I first fell in love with making popovers thanks to greacen's excellent popover recipe right here on Cookooree. This one is a little different, using a blender... it might be for you if you don't like doing dishes. It's adapted, with some minor tweaks, from Alton Brown's recipe. Next time I might try a hybrid between the two recipes.
- 1 tbsp + 1 tsp unsalted butter, melted and cooled
- 4 3/4 oz all purpose flour (~1 cup, but weighing is better)
- 1/2 tsp kosher salt*
- 2 large eggs, room temperature**
- 1 cup whole milk, room temperature**
- * The source recipe calls for 1 1/2 tsp of kosher salt, and they are so salty it makes me think it's a typo. 1/2-1 tsp is about right.
- ** Don't use eggs and milk straight from the fridge! They've gotta be warmed up for the recipe to work.
Preheat oven to 400º. Don't start mixing things until the oven is ready.
Grease a 6-cup popover pan* with the 1 tsp of melted butter.
Place all of the ingredients into a food processor or blender and process for 30 seconds**. Immediately divide the batter evenly between the cups of the popover pan, each should be about 1/3 to 1/2 full.
Bake on the middle rack of the oven for 35-40 minutes, until deep golden brown. As soon as you can handle them, remove each popover from the pan and pierce the top with a knife to allow steam to escape***.

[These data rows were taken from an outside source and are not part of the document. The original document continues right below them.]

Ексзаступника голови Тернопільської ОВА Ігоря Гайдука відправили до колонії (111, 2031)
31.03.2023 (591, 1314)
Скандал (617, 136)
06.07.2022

Keep popovers warm in a bread basket until serving. Leftovers can be stored in a ziploc bag, and reheated in the oven for a few minutes.
* If you don't have a popover pan, you can use a muffin pan, but you'll get more va-va-voom out of a popover pan. Once you nail this recipe, it'll be a staple, and the pan will be worth it.
** You'll be tempted to just use a whisk, but I haven't had success with this recipe that way. Use a blender.
*** This is the big secret to big, beautiful popovers—if you don't poke a hole to let the steam out, they'll collapse and shrivel and you'll be so sad.